**The problem**
Work out how many lines in the entries contain the string "pyautogui", and give nothing but that number.

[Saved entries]
[Start of Attachment]
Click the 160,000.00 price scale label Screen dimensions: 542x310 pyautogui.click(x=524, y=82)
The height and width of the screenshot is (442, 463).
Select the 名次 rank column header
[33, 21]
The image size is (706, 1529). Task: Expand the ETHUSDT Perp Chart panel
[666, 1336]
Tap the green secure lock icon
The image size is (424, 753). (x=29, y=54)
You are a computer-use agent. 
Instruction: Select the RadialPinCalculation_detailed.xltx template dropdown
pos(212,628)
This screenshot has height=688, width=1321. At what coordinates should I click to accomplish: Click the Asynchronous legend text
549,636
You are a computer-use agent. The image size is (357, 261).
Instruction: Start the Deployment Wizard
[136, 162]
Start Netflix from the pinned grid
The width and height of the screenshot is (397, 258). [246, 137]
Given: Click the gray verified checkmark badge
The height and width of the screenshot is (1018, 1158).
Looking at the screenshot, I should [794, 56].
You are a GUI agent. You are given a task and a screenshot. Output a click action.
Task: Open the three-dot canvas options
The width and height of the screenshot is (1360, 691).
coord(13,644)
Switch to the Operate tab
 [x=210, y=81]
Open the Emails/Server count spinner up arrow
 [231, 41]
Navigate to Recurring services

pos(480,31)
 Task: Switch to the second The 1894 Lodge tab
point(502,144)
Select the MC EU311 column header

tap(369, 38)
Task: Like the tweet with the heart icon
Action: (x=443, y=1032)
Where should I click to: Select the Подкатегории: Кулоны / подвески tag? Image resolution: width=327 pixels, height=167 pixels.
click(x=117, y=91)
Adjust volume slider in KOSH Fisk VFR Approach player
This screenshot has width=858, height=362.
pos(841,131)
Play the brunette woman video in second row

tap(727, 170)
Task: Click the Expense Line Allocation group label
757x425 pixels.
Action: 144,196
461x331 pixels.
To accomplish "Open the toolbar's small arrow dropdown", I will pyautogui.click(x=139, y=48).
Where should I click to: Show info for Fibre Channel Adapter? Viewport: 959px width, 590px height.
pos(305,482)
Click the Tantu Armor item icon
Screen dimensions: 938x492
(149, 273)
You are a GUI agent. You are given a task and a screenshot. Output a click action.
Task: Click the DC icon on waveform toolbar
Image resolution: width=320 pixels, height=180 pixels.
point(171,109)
[End of Attachment]
**Response box**
2